Preferably something you could, for instance, showcase in a portfolio of sorts, so that you also strengthen your credentials for when you apply for a job.
Also.. Why the f is there a video on top of your post?
Flat_Finger_8594@reddit (OP)
thanks for your advise means a lot, video is because i couldnt hit post unless i attached a link so i ended up attaching that video link from youtube, mb
ExF-Altrue@reddit
Haha wow that is indeed a weird rule.
chocolate_asshole@reddit
honestly same boat, cheated my way through, now grinding leetcode and personal projects daily. market right now though, horrible
lelanthran@reddit
See my comment above - you might be wasting your time with personal projects.
Flat_Finger_8594@reddit (OP)
Damn so Im not the only one facing this situation. How far have you catch up so far. i havent tried leetcode yet, how is it?
Svellere@reddit
You learn fastest by doing. Ideally, build something that interests you. If you can't find anything, then pick literally anything. If you're at a total loss, do Project Euler problems in the language(s) you want to gain expertise in.
You can also always go back to your old curriculum and actually do it.
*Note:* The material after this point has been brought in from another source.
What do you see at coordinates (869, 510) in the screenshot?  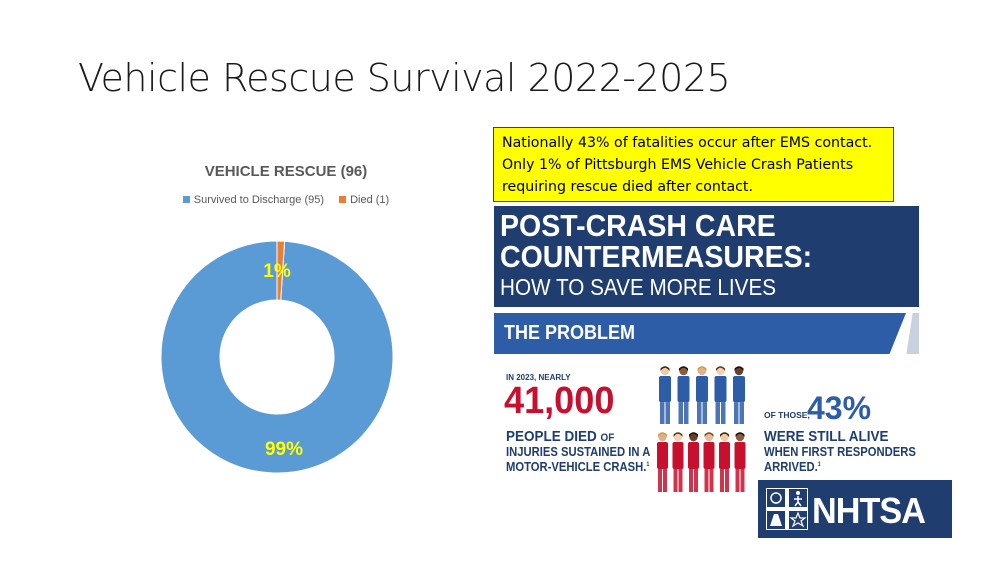 I see `nhtsa-wordmark: NHTSA` at bounding box center [869, 510].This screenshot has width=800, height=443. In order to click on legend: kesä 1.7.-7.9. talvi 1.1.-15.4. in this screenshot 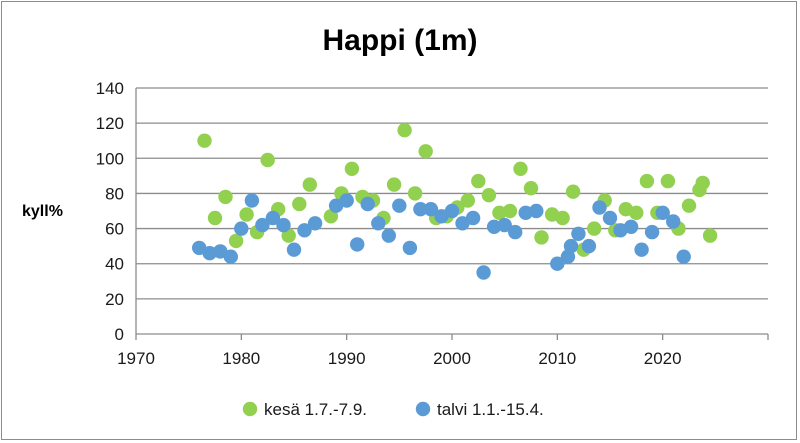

It doesn't really matter if you can't grade it, just do the assignment and ensure you get the expected output. If you can't access your old curriculum for whatever reason, plenty of universities have open curriculum.
But really, I don't think the curriculum matters that much. Just build something you want to build, and don't use LLMs to do it. If you get lost, use Google, ignore the AI overview, and go to stack overflow, and try to really understand the answer.
I would say that you could try to understand the answer the LLM gives you as well, but I honestly think that'll be too much of a crutch for you at this point, and you should save that for much later in the process when you're feeling more confident in your abilities.
I wouldn't put yourself on a strict timeline, but you should be able to feel semi-confident within 2-6 months assuming you're doing a bit every day. If you're building something you are interested in, then the process will be quicker. You may not know the name of every single pattern, or the names of different architectures, but you should gain an inherent understanding of architectural design and good code vs bad code over time.
If it's a project you really enjoy writing, you'll write it once, and it'll be crap. You'll want to re-do it better this time, and you'll do it again, and it'll probably still be crap, but better. The third time rewriting it, you'll probably do it pretty decently.
The most important aspect to learning is failing, and not meeting expectations, whether they're your own or other people's. So go do something, suck at it, and try again with what you learned. You'll get there.
Flat_Finger_8594@reddit (OP)
Thanks a lot for the advise, Im looking forward to gain knowledge with books and bootcamps im done with LLMs atm. But i do use it i will use it as a learning tool this time
Greedy-Hair-5621@reddit
I had the same issue. Not exactly the same but coding with ai made me feel like I have no idea what was going on so I started doing some random shit and eventually I got bored and overwhelmed. What worked for me to be confident in software engineering in general was since I already took classes of most of the concepts, I just focused on specific parts like language basics, OOP and etc. I still can't solve a leetcode properly but you have to start from somewhere and the first step might be the hardest one because in your mind there is a lot to learn and not enough time but at the same time you already know the concepts and you are familiar with most of the things. So I think after studying the basics (code-along or whatever you want to do) just start a project. A really stupid, useless one maybe but just do it for the fun. I also had some improvements by just simply reading complex functions from GitHub and trying to implement some of the things to my projects.
Flat_Finger_8594@reddit (OP)
Thanks, i'll have a look on Traversy Media as well, thanks againnnn
SimiKusoni@reddit
In a short time? You won't. That's probably not a realistic expectation.
In a long time? Places like boot.dev or leetcode might help.
Dazzling_Music_2411@reddit
Well, he did say he's got 13 months.